2008年、フル・グループのオリジナル・アルバムとしては8年ぶりとなるアルバム『The Spice of Life』を発表。
独自の演奏スタイル
彼は「チェット・アトキンスから最も強い影響を受けた」と様々なメディアで述べている。彼の独特に見える演奏法はチェットの奏法に非常に似ており、サムピックは決して使用せずに指の爪で弾いているものの、チェット・アトキンス奏法そのものであると言っても過言ではない。

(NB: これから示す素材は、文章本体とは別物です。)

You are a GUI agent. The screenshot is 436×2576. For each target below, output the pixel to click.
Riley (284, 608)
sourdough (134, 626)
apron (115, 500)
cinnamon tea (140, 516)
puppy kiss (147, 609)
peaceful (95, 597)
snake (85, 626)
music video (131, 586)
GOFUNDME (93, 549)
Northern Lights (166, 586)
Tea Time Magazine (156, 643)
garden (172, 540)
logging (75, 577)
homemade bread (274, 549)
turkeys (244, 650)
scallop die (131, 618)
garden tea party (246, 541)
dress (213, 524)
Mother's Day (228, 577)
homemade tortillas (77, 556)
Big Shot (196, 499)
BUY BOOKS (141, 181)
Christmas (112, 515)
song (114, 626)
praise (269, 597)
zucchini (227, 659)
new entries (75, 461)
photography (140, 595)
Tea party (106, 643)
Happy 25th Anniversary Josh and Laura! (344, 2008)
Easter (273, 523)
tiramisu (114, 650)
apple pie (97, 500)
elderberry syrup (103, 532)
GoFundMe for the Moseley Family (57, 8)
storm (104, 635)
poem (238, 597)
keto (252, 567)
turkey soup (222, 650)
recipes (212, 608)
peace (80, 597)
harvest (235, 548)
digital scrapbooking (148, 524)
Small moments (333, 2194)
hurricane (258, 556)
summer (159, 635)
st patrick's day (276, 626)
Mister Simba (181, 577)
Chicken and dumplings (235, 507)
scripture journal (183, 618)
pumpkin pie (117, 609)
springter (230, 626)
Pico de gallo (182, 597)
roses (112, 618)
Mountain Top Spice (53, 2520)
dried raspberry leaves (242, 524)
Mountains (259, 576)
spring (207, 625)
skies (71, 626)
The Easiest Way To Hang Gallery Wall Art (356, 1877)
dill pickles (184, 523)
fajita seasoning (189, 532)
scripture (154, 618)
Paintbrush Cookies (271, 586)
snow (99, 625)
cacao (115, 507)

もちろん、音の出し方はかなり異なっており、クルーが発する音はかなり独特である。クルーはチェットの奏法を研究することで、その奏法を身に付けそして独自のスタイルを築いたのである。
また、彼は10歳でギターに転向するまではピアノを習っていた。現在でもレコーディングの際にキーボードを兼任することがある。また、自身のピアノソロのナンバーも存在する。彼は尊敬するアーティストの一人としてビル・エヴァンスを挙げており、「目指す音楽はビル・エヴァンスが奏でるピアノ曲のようなものである」という趣旨の発言をしている。彼はコード・ヴォイシングによる美しいハーモナイズの名手として知られているが、上述のチェット・アトキンス奏法によるメロディラインとベースラインの両立に加えてその巧みなコードワークにより、ギター1本でピアノ並みの多彩なメロディーを実現しようとしているのである。彼の多数のソロ・アルバムはその試みの集大成である。